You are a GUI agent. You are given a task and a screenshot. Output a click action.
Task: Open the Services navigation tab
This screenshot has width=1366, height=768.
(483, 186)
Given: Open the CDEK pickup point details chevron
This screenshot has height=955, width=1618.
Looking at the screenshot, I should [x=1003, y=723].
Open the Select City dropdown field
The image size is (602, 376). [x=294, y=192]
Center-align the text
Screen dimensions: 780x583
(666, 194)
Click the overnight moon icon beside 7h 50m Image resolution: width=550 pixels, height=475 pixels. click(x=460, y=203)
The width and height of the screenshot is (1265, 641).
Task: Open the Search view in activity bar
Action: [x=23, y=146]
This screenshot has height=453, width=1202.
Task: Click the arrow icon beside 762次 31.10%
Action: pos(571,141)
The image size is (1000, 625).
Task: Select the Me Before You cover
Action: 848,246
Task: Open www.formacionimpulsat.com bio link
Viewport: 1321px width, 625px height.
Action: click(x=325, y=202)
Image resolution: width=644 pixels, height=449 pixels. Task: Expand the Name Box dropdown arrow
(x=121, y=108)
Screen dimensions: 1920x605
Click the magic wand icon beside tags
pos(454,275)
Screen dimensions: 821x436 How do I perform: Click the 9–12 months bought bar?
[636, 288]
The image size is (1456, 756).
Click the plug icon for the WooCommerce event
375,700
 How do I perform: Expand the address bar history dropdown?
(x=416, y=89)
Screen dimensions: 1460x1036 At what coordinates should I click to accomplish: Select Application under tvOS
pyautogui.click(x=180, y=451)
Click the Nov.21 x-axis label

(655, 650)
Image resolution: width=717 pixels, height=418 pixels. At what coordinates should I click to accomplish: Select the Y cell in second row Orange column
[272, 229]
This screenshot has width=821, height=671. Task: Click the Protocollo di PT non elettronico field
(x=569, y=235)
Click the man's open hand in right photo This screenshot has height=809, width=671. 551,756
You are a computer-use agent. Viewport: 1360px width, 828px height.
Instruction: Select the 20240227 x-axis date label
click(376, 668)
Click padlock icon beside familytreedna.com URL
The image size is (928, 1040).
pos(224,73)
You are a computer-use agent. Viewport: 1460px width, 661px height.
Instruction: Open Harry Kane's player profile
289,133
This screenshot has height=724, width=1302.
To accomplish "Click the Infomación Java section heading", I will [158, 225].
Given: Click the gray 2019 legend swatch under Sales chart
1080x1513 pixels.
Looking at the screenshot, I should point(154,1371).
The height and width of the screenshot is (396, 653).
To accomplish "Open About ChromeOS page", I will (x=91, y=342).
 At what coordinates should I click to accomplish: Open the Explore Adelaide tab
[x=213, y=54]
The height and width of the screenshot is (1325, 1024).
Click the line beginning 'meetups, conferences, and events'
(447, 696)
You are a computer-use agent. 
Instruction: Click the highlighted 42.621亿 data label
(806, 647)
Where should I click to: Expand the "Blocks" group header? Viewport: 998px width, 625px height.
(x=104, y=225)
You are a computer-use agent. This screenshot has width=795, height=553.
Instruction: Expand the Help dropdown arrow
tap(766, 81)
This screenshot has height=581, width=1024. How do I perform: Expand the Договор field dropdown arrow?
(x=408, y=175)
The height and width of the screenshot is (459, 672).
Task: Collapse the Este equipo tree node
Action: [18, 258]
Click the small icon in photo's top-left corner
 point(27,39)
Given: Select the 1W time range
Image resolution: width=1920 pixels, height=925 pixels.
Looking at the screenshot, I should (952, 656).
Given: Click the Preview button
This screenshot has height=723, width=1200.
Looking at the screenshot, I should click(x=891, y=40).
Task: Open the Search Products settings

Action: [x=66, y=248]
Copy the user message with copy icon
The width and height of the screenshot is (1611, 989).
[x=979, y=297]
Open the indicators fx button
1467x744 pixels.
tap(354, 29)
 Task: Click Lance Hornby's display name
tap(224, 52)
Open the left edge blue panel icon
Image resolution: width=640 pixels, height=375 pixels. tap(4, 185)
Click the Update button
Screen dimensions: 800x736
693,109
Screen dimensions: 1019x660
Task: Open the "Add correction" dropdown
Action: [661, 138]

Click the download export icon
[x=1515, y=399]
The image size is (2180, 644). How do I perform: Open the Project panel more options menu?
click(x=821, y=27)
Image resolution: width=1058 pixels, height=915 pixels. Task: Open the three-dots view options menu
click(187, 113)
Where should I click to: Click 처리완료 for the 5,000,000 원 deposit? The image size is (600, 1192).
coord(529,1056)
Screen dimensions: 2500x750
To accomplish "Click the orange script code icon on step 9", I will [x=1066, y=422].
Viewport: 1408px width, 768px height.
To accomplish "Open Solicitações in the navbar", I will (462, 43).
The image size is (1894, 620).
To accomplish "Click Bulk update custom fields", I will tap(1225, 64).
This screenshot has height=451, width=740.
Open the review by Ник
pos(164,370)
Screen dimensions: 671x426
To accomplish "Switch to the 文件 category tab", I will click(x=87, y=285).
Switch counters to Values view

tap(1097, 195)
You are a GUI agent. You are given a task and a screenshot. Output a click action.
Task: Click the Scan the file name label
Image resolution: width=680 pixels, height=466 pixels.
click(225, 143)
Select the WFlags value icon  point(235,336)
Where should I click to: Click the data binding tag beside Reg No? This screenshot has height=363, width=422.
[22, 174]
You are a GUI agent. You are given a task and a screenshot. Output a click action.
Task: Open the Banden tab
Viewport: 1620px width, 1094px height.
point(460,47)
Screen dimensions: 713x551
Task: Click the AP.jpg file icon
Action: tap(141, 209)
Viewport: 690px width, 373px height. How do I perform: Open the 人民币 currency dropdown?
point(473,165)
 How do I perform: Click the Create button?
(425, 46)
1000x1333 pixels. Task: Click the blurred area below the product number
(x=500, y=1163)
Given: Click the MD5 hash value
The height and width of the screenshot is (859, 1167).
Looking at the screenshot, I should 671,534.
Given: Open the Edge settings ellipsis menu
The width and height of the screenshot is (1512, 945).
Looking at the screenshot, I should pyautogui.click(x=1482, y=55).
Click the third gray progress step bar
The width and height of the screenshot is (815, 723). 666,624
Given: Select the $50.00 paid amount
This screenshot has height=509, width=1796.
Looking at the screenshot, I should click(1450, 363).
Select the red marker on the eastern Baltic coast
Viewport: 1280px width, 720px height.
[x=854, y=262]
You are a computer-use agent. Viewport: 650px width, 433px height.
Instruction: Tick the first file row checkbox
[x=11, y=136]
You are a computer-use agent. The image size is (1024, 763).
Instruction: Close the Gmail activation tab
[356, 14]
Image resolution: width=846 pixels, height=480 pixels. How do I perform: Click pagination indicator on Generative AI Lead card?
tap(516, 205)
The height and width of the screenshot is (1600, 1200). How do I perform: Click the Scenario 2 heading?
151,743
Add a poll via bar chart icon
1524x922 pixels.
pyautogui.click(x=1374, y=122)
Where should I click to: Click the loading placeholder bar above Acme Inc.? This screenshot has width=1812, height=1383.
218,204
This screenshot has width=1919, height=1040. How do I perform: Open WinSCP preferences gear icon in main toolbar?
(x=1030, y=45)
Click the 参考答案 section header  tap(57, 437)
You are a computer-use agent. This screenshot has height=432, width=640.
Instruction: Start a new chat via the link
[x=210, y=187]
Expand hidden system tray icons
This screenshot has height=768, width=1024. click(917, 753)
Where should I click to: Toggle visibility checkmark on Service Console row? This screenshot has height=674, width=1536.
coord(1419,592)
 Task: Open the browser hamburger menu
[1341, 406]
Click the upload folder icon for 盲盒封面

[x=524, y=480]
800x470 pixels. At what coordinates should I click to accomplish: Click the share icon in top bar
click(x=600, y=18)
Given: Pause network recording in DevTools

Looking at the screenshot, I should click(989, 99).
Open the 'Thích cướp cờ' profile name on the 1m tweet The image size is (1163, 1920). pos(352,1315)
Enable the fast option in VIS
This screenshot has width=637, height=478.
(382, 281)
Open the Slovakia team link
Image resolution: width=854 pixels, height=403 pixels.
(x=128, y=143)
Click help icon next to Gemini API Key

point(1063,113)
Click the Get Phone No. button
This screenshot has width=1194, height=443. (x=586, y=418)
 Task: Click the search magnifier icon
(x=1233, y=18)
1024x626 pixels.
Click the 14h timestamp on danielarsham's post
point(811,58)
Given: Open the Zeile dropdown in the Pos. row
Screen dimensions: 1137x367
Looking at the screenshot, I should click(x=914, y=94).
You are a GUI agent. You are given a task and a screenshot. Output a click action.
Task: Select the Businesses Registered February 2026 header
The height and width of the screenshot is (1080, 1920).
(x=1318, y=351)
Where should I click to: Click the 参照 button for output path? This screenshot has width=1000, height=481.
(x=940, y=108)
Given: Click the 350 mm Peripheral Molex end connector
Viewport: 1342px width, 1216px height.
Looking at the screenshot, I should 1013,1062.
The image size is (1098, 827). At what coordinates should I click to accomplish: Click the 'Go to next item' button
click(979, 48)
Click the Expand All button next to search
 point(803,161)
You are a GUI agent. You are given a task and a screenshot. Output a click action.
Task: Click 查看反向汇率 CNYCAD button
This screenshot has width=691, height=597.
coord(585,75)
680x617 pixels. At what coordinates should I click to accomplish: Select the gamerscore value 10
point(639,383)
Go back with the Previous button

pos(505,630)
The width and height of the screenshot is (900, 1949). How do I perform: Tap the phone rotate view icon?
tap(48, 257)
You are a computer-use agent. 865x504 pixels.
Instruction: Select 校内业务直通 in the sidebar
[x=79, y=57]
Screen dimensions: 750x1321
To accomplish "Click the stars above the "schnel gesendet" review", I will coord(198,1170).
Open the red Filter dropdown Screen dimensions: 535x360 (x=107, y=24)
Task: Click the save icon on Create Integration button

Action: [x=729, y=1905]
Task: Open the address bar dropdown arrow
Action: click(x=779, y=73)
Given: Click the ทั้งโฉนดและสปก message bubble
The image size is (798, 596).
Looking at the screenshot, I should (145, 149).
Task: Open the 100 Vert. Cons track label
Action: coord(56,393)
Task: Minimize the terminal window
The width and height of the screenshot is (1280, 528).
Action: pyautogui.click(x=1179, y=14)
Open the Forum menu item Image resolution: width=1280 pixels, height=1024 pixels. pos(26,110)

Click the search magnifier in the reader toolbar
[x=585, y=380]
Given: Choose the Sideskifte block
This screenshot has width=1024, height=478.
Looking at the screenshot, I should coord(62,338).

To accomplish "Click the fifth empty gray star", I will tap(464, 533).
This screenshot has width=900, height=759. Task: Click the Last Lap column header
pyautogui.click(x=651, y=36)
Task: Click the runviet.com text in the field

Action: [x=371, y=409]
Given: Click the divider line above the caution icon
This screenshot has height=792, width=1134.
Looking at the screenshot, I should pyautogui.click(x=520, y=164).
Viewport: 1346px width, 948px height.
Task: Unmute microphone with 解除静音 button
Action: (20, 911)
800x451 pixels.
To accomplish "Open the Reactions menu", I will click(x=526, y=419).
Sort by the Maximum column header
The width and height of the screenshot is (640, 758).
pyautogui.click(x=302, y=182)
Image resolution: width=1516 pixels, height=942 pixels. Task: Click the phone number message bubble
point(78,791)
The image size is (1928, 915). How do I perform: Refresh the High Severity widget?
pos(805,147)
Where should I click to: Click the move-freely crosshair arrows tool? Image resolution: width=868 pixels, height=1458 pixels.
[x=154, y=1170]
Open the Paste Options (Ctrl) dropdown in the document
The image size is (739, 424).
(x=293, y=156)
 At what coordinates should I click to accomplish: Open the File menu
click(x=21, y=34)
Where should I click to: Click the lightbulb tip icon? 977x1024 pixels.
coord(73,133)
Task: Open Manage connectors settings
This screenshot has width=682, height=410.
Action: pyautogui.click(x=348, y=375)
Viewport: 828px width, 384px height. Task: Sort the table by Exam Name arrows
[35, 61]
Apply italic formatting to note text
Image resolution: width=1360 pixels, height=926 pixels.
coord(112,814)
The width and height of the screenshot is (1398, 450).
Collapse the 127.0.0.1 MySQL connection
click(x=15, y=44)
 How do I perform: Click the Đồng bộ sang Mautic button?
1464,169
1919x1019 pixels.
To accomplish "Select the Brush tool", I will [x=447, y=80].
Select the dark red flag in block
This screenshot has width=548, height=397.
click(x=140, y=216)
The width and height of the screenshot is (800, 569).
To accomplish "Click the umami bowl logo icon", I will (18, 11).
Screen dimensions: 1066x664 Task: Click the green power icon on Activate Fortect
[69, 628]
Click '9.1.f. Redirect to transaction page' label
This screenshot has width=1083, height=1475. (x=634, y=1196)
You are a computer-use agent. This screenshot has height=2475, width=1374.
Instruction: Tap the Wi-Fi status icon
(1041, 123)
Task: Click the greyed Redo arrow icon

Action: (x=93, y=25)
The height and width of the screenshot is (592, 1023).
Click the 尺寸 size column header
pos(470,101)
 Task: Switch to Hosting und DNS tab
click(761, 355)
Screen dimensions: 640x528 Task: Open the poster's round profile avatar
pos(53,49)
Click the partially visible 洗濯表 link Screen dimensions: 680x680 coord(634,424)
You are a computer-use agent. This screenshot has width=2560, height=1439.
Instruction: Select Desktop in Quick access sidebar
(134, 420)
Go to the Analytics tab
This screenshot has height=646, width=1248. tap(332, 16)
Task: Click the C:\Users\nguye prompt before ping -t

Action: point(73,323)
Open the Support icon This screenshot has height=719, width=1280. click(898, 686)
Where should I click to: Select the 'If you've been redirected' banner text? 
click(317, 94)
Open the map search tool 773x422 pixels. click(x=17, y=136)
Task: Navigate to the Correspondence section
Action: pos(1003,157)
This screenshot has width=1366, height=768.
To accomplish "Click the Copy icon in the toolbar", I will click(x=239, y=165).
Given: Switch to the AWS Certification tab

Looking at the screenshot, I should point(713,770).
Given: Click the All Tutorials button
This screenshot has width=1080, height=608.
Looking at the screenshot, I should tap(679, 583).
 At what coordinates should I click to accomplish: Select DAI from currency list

==================================================

| PROBLEM REQUIREMENTS |
Go through the data above line by line, count those that contain the string "Copy", and reply with the count only.

| OUTPUT OF THE EXERCISE |
2